WHAT IS NEEDED: Rewrite the lines starting at the one that contains "How do I perform: Toggle the" and ending with the one that contains "tap(92, 173)", with "checkbox" replaced by "tick box" and nothing else changed.

STORED ROWS:
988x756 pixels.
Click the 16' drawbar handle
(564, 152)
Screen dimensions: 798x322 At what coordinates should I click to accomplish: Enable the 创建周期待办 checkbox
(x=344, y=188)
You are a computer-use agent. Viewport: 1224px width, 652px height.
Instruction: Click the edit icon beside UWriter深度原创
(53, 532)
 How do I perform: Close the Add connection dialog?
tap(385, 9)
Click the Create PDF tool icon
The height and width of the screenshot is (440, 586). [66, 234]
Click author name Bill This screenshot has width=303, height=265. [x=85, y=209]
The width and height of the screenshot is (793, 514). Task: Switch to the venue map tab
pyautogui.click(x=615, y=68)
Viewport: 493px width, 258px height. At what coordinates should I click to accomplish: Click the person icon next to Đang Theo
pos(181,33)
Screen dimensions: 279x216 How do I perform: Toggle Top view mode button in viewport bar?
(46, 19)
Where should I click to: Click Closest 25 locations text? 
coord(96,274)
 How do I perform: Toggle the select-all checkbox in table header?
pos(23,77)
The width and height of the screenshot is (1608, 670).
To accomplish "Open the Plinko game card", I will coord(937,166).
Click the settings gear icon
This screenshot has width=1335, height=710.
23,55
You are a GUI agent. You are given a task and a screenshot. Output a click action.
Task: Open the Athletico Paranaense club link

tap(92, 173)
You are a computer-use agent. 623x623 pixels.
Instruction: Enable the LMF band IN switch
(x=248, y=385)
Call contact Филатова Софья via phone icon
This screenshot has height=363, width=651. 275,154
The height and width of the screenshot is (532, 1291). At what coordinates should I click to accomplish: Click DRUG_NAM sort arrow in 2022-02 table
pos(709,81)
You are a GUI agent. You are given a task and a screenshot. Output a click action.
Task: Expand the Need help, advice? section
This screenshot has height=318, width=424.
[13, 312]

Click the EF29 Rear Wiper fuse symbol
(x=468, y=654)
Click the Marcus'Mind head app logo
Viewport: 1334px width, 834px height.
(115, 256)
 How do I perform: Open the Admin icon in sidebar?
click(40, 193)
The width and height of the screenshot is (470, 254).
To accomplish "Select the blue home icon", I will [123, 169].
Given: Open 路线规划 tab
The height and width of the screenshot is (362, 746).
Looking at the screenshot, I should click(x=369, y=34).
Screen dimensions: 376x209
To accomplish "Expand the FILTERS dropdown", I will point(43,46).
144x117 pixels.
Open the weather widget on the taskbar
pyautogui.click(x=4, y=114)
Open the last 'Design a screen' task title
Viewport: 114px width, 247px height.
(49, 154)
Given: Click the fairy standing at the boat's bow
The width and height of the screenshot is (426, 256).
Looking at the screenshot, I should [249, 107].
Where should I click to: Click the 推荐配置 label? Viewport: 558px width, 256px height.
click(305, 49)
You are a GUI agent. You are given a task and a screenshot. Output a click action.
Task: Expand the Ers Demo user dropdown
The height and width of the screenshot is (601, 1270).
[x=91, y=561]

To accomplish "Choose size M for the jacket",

FINAL RESULT:
 How do I perform: Toggle the select-all tick box in table header?
pos(23,77)
The width and height of the screenshot is (1608, 670).
To accomplish "Open the Plinko game card", I will coord(937,166).
Click the settings gear icon
This screenshot has width=1335, height=710.
23,55
You are a GUI agent. You are given a task and a screenshot. Output a click action.
Task: Open the Athletico Paranaense club link

tap(92, 173)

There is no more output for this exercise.